══ Source material ══

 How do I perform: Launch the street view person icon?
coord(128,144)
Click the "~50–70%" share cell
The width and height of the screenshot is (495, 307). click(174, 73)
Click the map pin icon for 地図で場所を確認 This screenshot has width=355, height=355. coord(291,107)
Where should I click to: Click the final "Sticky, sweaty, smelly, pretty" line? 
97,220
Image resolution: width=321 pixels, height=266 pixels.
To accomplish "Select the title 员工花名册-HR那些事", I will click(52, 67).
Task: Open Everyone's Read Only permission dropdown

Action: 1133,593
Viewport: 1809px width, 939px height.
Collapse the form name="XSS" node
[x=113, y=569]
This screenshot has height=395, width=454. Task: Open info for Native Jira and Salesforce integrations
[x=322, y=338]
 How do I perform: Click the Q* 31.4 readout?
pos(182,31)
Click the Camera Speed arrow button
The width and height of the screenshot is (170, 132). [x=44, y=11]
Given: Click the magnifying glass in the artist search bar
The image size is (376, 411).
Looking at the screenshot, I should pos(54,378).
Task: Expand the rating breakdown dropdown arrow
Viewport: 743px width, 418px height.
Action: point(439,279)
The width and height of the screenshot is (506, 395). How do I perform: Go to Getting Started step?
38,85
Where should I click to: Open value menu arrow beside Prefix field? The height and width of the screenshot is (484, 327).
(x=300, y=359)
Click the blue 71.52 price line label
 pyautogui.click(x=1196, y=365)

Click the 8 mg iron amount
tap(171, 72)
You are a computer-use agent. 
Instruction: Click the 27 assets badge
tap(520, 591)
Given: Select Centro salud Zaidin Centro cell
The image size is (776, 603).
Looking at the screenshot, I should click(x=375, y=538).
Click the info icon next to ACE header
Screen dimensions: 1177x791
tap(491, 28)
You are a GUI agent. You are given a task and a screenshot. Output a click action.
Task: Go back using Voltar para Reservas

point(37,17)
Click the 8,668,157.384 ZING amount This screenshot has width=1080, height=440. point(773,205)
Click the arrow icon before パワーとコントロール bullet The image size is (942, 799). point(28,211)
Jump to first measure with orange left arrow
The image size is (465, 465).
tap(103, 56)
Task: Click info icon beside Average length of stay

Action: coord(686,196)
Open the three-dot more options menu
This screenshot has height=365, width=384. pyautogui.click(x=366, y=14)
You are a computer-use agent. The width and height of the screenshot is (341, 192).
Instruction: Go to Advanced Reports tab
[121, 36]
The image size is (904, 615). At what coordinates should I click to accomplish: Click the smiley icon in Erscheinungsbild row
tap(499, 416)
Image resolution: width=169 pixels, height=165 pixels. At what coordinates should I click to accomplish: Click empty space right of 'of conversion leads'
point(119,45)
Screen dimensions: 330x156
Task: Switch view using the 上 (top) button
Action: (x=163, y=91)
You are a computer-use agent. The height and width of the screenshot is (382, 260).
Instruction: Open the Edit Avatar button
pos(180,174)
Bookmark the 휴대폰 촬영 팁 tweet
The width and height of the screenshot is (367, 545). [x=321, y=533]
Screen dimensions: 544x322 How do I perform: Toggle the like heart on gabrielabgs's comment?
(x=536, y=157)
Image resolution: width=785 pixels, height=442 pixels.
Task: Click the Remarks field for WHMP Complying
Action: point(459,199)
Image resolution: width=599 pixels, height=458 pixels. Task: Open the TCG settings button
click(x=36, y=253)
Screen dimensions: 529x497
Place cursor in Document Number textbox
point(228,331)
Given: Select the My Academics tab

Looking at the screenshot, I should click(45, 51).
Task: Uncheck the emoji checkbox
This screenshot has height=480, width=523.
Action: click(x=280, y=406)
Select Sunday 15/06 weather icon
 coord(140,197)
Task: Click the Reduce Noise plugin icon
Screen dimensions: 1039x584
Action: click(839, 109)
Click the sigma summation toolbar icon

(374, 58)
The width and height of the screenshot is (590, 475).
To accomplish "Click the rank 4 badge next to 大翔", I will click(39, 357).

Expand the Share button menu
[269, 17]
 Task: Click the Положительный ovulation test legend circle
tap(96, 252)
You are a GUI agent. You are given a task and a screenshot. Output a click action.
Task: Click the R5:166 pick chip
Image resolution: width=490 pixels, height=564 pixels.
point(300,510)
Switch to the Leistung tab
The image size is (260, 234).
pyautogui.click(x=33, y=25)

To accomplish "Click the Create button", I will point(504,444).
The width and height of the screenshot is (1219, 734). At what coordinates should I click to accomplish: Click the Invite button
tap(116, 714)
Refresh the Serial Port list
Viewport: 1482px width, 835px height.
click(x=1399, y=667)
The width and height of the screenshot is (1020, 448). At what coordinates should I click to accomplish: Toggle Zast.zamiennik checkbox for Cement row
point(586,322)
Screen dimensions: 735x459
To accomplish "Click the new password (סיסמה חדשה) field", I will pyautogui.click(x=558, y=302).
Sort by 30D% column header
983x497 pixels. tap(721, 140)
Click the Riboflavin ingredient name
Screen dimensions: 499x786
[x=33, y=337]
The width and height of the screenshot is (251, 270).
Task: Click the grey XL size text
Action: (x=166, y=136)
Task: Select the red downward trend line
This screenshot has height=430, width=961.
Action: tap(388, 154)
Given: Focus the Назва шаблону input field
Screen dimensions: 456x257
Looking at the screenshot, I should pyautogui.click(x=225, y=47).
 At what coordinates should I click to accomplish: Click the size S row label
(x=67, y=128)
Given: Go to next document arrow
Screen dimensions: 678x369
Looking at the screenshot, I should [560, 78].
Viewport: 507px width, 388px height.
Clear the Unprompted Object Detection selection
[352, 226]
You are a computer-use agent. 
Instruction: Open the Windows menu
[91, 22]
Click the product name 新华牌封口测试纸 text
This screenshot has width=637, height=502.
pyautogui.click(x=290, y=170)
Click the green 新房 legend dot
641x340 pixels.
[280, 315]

═══

Your job is to write out the data exactly as it stands.

**Finished exercise**
 How do I perform: Launch the street view person icon?
coord(128,144)
Click the "~50–70%" share cell
The width and height of the screenshot is (495, 307). click(174, 73)
Click the map pin icon for 地図で場所を確認 This screenshot has width=355, height=355. coord(291,107)
Where should I click to: Click the final "Sticky, sweaty, smelly, pretty" line? 
97,220
Image resolution: width=321 pixels, height=266 pixels.
To accomplish "Select the title 员工花名册-HR那些事", I will click(52, 67).
Task: Open Everyone's Read Only permission dropdown

Action: 1133,593
Viewport: 1809px width, 939px height.
Collapse the form name="XSS" node
[x=113, y=569]
This screenshot has height=395, width=454. Task: Open info for Native Jira and Salesforce integrations
[x=322, y=338]
 How do I perform: Click the Q* 31.4 readout?
pos(182,31)
Click the Camera Speed arrow button
The width and height of the screenshot is (170, 132). [x=44, y=11]
Given: Click the magnifying glass in the artist search bar
The image size is (376, 411).
Looking at the screenshot, I should pos(54,378).
Task: Expand the rating breakdown dropdown arrow
Viewport: 743px width, 418px height.
Action: point(439,279)
The width and height of the screenshot is (506, 395). How do I perform: Go to Getting Started step?
38,85
Where should I click to: Open value menu arrow beside Prefix field? The height and width of the screenshot is (484, 327).
(x=300, y=359)
Click the blue 71.52 price line label
 pyautogui.click(x=1196, y=365)

Click the 8 mg iron amount
tap(171, 72)
You are a computer-use agent. 
Instruction: Click the 27 assets badge
tap(520, 591)
Given: Select Centro salud Zaidin Centro cell
The image size is (776, 603).
Looking at the screenshot, I should click(x=375, y=538).
Click the info icon next to ACE header
Screen dimensions: 1177x791
tap(491, 28)
You are a GUI agent. You are given a task and a screenshot. Output a click action.
Task: Go back using Voltar para Reservas

point(37,17)
Click the 8,668,157.384 ZING amount This screenshot has width=1080, height=440. point(773,205)
Click the arrow icon before パワーとコントロール bullet The image size is (942, 799). point(28,211)
Jump to first measure with orange left arrow
The image size is (465, 465).
tap(103, 56)
Task: Click info icon beside Average length of stay

Action: coord(686,196)
Open the three-dot more options menu
This screenshot has height=365, width=384. pyautogui.click(x=366, y=14)
You are a computer-use agent. The width and height of the screenshot is (341, 192).
Instruction: Go to Advanced Reports tab
[121, 36]
The image size is (904, 615). At what coordinates should I click to accomplish: Click the smiley icon in Erscheinungsbild row
tap(499, 416)
Image resolution: width=169 pixels, height=165 pixels. At what coordinates should I click to accomplish: Click empty space right of 'of conversion leads'
point(119,45)
Screen dimensions: 330x156
Task: Switch view using the 上 (top) button
Action: (x=163, y=91)
You are a computer-use agent. The height and width of the screenshot is (382, 260).
Instruction: Open the Edit Avatar button
pos(180,174)
Bookmark the 휴대폰 촬영 팁 tweet
The width and height of the screenshot is (367, 545). [x=321, y=533]
Screen dimensions: 544x322 How do I perform: Toggle the like heart on gabrielabgs's comment?
(x=536, y=157)
Image resolution: width=785 pixels, height=442 pixels.
Task: Click the Remarks field for WHMP Complying
Action: point(459,199)
Image resolution: width=599 pixels, height=458 pixels. Task: Open the TCG settings button
click(x=36, y=253)
Screen dimensions: 529x497
Place cursor in Document Number textbox
point(228,331)
Given: Select the My Academics tab

Looking at the screenshot, I should click(45, 51).
Task: Uncheck the emoji checkbox
This screenshot has height=480, width=523.
Action: click(x=280, y=406)
Select Sunday 15/06 weather icon
 coord(140,197)
Task: Click the Reduce Noise plugin icon
Screen dimensions: 1039x584
Action: click(839, 109)
Click the sigma summation toolbar icon

(374, 58)
The width and height of the screenshot is (590, 475).
To accomplish "Click the rank 4 badge next to 大翔", I will click(39, 357).

Expand the Share button menu
[269, 17]
 Task: Click the Положительный ovulation test legend circle
tap(96, 252)
You are a GUI agent. You are given a task and a screenshot. Output a click action.
Task: Click the R5:166 pick chip
Image resolution: width=490 pixels, height=564 pixels.
point(300,510)
Switch to the Leistung tab
The image size is (260, 234).
pyautogui.click(x=33, y=25)

To accomplish "Click the Create button", I will point(504,444).
The width and height of the screenshot is (1219, 734). At what coordinates should I click to accomplish: Click the Invite button
tap(116, 714)
Refresh the Serial Port list
Viewport: 1482px width, 835px height.
click(x=1399, y=667)
The width and height of the screenshot is (1020, 448). At what coordinates should I click to accomplish: Toggle Zast.zamiennik checkbox for Cement row
point(586,322)
Screen dimensions: 735x459
To accomplish "Click the new password (סיסמה חדשה) field", I will pyautogui.click(x=558, y=302).
Sort by 30D% column header
983x497 pixels. tap(721, 140)
Click the Riboflavin ingredient name
Screen dimensions: 499x786
[x=33, y=337]
The width and height of the screenshot is (251, 270).
Task: Click the grey XL size text
Action: (x=166, y=136)
Task: Select the red downward trend line
This screenshot has height=430, width=961.
Action: tap(388, 154)
Given: Focus the Назва шаблону input field
Screen dimensions: 456x257
Looking at the screenshot, I should pyautogui.click(x=225, y=47).
 At what coordinates should I click to accomplish: Click the size S row label
(x=67, y=128)
Given: Go to next document arrow
Screen dimensions: 678x369
Looking at the screenshot, I should [560, 78].
Viewport: 507px width, 388px height.
Clear the Unprompted Object Detection selection
[352, 226]
You are a computer-use agent. 
Instruction: Open the Windows menu
[91, 22]
Click the product name 新华牌封口测试纸 text
This screenshot has width=637, height=502.
pyautogui.click(x=290, y=170)
Click the green 新房 legend dot
641x340 pixels.
[280, 315]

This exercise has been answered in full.